A: Not without spoilers. Although, if the reader figures it out early on, it won’t ruin the experience. It’s a small part of the story, but fits the mood. It relates to something the killer tells his victims. I used to simply call the novel “First & Second” but this felt a bit vanilla.
Q: The cover mentions that one victim’s father, a widower, has a dark past. What is that?
A: It is covered early in the novel, but I’d rather not spell it out here. It enables Richard to run a parallel investigation, though, one that hinders Alicia and Murphy. While he really begins to like Alicia, he senses she likes him back, so it’s also a way of staying inside the case, of pushing on to find his daughter. The real question, as the novel progresses, is how damaging this will be for Alicia.

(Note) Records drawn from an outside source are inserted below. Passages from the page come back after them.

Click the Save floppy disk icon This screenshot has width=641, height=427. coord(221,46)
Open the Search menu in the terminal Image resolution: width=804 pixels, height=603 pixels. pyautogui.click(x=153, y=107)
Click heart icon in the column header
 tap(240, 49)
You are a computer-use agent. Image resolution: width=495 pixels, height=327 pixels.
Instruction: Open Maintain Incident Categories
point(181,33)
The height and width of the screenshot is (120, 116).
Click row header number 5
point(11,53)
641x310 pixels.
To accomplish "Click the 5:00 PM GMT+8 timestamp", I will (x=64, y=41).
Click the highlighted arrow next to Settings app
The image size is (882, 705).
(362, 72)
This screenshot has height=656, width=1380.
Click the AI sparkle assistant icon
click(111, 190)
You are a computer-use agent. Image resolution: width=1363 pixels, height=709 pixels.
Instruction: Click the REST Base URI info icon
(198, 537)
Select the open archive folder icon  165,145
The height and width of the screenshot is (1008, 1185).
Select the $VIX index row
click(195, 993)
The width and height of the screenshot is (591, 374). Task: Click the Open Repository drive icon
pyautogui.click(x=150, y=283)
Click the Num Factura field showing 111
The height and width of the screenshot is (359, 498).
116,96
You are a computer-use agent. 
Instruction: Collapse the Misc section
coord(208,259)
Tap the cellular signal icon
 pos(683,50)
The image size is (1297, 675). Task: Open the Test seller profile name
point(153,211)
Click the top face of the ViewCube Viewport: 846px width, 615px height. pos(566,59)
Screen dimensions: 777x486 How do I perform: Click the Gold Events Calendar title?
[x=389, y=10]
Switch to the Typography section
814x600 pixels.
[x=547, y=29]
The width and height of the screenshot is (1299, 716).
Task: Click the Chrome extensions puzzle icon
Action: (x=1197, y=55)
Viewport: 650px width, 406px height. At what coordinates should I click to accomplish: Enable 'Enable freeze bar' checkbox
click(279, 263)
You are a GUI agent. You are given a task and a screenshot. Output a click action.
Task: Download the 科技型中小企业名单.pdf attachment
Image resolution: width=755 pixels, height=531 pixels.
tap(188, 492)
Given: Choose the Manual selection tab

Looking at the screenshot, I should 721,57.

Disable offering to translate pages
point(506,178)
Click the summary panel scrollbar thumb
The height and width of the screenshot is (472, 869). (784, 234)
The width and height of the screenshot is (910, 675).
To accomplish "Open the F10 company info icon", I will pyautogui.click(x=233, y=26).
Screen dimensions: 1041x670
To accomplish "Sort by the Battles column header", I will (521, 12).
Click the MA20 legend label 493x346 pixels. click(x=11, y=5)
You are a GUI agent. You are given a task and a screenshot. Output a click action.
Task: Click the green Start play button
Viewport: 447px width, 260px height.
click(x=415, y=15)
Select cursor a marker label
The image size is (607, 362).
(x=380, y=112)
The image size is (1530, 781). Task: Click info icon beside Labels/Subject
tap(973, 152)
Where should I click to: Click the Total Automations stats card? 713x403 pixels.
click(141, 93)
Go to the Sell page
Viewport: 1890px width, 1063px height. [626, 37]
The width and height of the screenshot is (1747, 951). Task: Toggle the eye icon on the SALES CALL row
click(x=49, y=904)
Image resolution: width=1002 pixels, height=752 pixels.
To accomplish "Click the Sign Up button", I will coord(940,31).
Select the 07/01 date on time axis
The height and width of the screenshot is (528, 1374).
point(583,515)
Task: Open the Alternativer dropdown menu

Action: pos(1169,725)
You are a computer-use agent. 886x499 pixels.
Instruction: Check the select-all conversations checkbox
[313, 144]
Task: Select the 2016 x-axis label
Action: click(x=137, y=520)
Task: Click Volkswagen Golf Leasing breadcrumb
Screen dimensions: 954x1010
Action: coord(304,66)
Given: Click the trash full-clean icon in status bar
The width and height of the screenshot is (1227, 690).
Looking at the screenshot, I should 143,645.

Q: What’s the tale of the novel itself then?
A: I wrote the original in 2004, then rewrote it in 2007, and now it’s had another polish via myself and a professional editor. It was actually the sub-plot (or side-plot) that came first, the idea of Richard tracking his daughter and circumventing the police. But, as I made him more devious and conniving, I realised I needed a different angle. So I came up with Alicia.
Q: And how, exactly, do you come up with a character like that?
A: She is based on a real person. But very loosely. The essence is there, although I had to invent certain aspects for dramatic effect. The parts from real life are: a ditzy, perky outer shell, yet possesses a fierce intelligence, true dedication, and being brilliant at her job.
Q: So the real Alicia Friend isn’t a serving police officer?
A: No, she isn’t. And if she was, I certainly wouldn’t say so here.